Mais lufadas de modernidade tirando o mofo das estantes dos fóruns e tribunais. O TJ do Rio de Janeiro iniciou a substituição de códigos de papel por conteúdos eletrônicos, a Associação Nacional dos Magistrados do Trabalho (Anamatra) requereu a liberação do código-fonte do Processo Judicial eletrônico (PJe) para a Justiça do Trabalho, a Justiça Federal do Rio Grande do Norte utilizou o Skype para viabilizar audiência com uma recém recém parturiente; e o TJ-SP iniciou um projeto de implantação do teletrabalho.

Os apps e a “objetificação”
O aplicativo que é um álbum geralmente público de fotos, o Instagram, é cada vez mais utilizado. Celulares foram perdidos, fotos e vídeos comprometedores foram “vazados” inclusive via What’s App, pedidos de indenizações pipocaram na justiça. Os suspeitos de crimes acabam também se expondo por exibicionismo ou ostentação, e a polícia está cada vez mais conectada.

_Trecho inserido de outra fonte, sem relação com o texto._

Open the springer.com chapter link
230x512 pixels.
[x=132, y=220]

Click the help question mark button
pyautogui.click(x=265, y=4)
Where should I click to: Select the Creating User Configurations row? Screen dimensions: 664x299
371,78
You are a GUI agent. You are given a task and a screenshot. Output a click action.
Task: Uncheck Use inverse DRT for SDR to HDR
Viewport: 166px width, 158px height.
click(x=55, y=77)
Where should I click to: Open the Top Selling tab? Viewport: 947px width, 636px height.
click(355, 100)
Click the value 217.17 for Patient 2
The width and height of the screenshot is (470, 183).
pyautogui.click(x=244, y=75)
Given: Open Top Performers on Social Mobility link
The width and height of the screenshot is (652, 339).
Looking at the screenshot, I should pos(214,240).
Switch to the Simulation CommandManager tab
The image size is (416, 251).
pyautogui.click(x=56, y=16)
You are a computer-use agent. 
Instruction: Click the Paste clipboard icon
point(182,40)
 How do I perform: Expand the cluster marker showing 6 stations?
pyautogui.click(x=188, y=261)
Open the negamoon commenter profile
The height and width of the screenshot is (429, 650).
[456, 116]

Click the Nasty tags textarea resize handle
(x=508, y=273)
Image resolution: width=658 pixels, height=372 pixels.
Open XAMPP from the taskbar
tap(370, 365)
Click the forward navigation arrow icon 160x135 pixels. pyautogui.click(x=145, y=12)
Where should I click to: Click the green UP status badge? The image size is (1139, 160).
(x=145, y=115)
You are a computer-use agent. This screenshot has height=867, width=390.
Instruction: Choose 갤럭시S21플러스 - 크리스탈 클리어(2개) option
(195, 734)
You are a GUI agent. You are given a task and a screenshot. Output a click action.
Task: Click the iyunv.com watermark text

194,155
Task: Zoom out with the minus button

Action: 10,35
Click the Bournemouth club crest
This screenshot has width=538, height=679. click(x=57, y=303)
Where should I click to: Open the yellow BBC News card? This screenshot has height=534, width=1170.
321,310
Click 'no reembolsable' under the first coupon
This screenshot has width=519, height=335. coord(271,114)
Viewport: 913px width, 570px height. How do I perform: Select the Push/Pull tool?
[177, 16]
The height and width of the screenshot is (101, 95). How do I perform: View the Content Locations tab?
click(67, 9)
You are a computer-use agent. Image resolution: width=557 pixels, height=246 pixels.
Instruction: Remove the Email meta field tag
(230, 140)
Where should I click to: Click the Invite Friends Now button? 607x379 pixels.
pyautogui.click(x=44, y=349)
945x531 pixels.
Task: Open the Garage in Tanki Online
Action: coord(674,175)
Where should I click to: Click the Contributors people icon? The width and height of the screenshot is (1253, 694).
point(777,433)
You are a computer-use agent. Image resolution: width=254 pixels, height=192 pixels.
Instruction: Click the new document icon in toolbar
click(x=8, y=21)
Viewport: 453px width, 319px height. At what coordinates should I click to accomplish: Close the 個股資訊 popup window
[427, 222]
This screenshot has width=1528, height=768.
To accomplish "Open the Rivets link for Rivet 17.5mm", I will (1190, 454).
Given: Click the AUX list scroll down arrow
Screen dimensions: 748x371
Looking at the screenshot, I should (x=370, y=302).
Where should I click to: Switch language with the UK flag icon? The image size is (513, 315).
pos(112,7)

Surgiu o app “revanchista” Lulu, que tornou todo cidadão do sexo masculino um potencial litigante, já que expôs todos os homens participantes do Facebook ao crivo de avaliações femininas nem sempre muito elogiosas. Em resposta, um aplicativo chamado Tubby que prometia o mesmo aos homens, mas felizmente se revelou apenas uma campanha contra a “objetificação” — enganando, ou mesmo frustrando muita gente. O fato é que ambos (Lulu e Tubby) sofreram demandas judiciais.

Neologismos e traquitanas
A palavra do ano, segundo o dicionário Oxford: “selfie”, o ato de se auto-retratar, geralmente via celular, e posterior disponibilização nas redes sociais. Alguns dos termos mais empregados neste ano: sexting; hashtag; cloud computing; BYOD; big data; dark web; bitcoin; cyberbullying; black blocks; beagles. Hoaxes, vírus e phishings continuam na moda. Para ficar só na língua pátria: manifestações, mídia ninja, internet das coisas e rei do camarote.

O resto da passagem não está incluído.